Shining Path guerrillas killed at least 10 military and civilian personnel in an ambush in Peru’s central state of Junin on Saturday.
The rebels attacked a military caravan of six vehicles as it transported election materials and security personnel in the rural district of Santo Domingo de Acobamba in Junin’s Huancayo province. Eight soldiers and two civilian contractors were killed by guerrillas armed with long-range rifles and grenades.
The attack came one day before the April 10 elections in the VRAEM, the central jungle region home to the majority of Peru’s coca production. The Shining Path provides security for drug-trafficking gangs in exchange for money and weapons.
Military officials have confirmed that the mastermind behind the attack was Jorge “Comrade Raul” Quispe, brother of Shining Path leader Victor “Comrade Jose” Quispe. The government has offered a $600,000 reward for information leading to his capture.

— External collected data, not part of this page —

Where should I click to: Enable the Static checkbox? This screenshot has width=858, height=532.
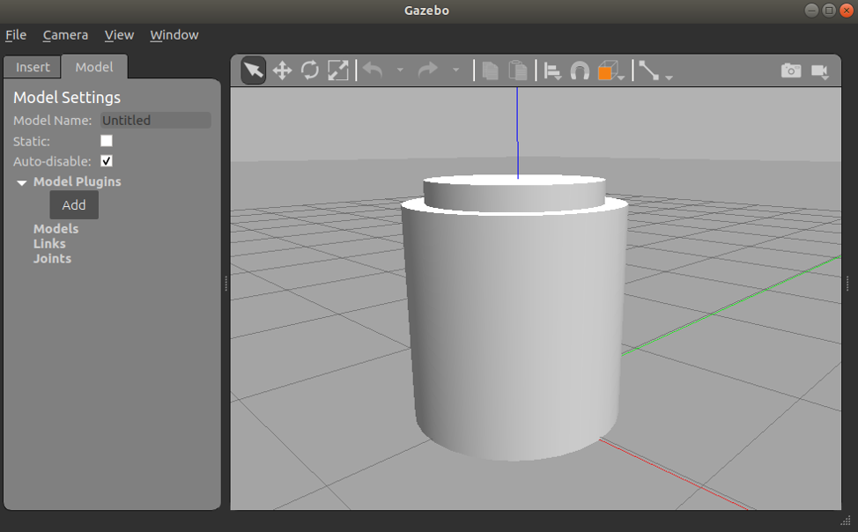click(x=107, y=141)
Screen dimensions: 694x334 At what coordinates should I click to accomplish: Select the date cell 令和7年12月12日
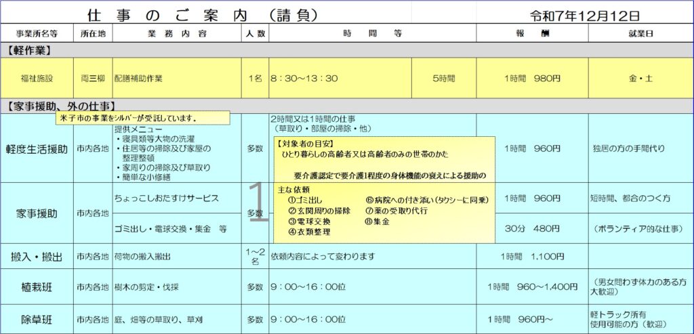click(x=586, y=16)
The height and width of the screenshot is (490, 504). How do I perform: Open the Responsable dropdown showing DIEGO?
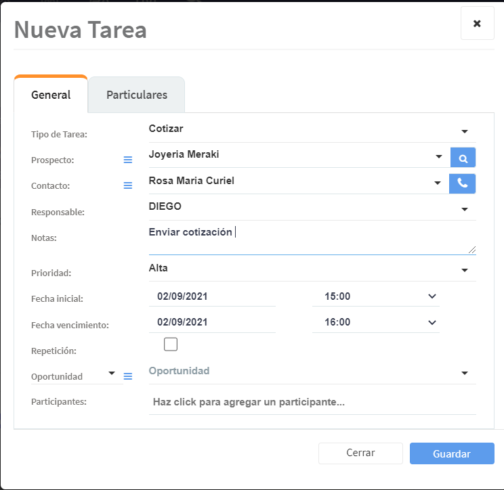[465, 209]
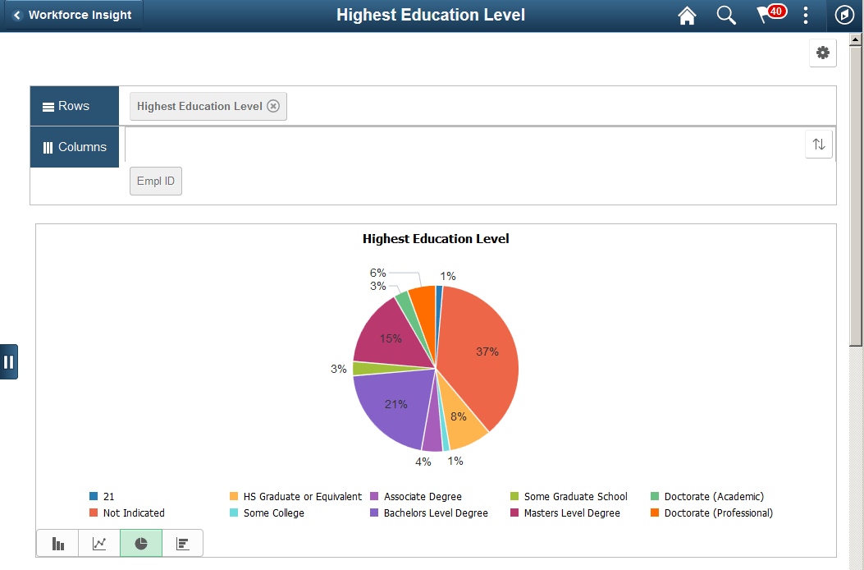Image resolution: width=864 pixels, height=570 pixels.
Task: Open the Actions menu (three dots)
Action: point(805,16)
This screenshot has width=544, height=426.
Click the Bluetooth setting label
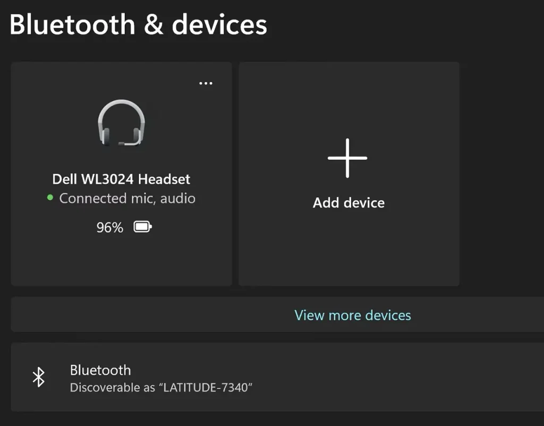click(x=100, y=370)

“Even if the Shining Path is no longer a danger to society, this is a wake-up call that there is still a lot to do,” said President Ollanta Humala.
Humala criticized presidential candidate Keiko Fujimori’s statements that his government had overseen an advance of terrorism in Peru. As the daughter of the president credited with defeating the Shining Path and Tupac Amaru Revolutionary Movement (MRTA) guerrilla insurgencies, Fujimori is regarded by voters as the strongest candidate for national security.

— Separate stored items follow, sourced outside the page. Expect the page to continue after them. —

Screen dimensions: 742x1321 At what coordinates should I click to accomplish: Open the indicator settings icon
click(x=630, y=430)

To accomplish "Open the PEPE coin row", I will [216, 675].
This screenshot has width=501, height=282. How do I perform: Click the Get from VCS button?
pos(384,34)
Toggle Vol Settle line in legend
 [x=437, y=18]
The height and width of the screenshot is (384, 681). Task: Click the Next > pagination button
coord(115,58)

“We cannot pander to terrorism, irresponsibly saying that terrorism is advancing. No ladies and gentlemen, terrorism is not a threat to the state,” said Humala, who fought against the Shining Path as a junior officer in the Upper Huallaga valley in the early 1990s.
“I would like to see the next government do even half of what this government has done in the VRAEM region. And I say this with the confidence of somebody who knows the VRAEM.”
Despite the attack and a remaining presence of remnants of the Shining Path estimated to number in the hundreds, El Comercio reported high voter turnout in villages throughout the VRAEM.
Saturday’s attack came 36 years after the Shining Path’s first subversive action, the 1980 burning of ballot boxes in Ayacucho during the first general election after over a decade of military rule. The 2016 elections will mark the first time Peru’s government sees four consecutive democratic transfers of power since the late 19th century.